Word and item position data:
· · · · ·

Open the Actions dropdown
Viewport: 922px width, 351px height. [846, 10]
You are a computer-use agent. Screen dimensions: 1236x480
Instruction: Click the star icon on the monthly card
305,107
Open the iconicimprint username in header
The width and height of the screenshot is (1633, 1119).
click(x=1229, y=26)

· · · · ·

▶ **GOAL OF THE EXERCISE**: Please pull every line of the listing above out and reproduce each one unchanged, in its original order.

▶ **RESULT FOR THIS TASK**:
Open the Actions dropdown
Viewport: 922px width, 351px height. [846, 10]
You are a computer-use agent. Screen dimensions: 1236x480
Instruction: Click the star icon on the monthly card
305,107
Open the iconicimprint username in header
The width and height of the screenshot is (1633, 1119).
click(x=1229, y=26)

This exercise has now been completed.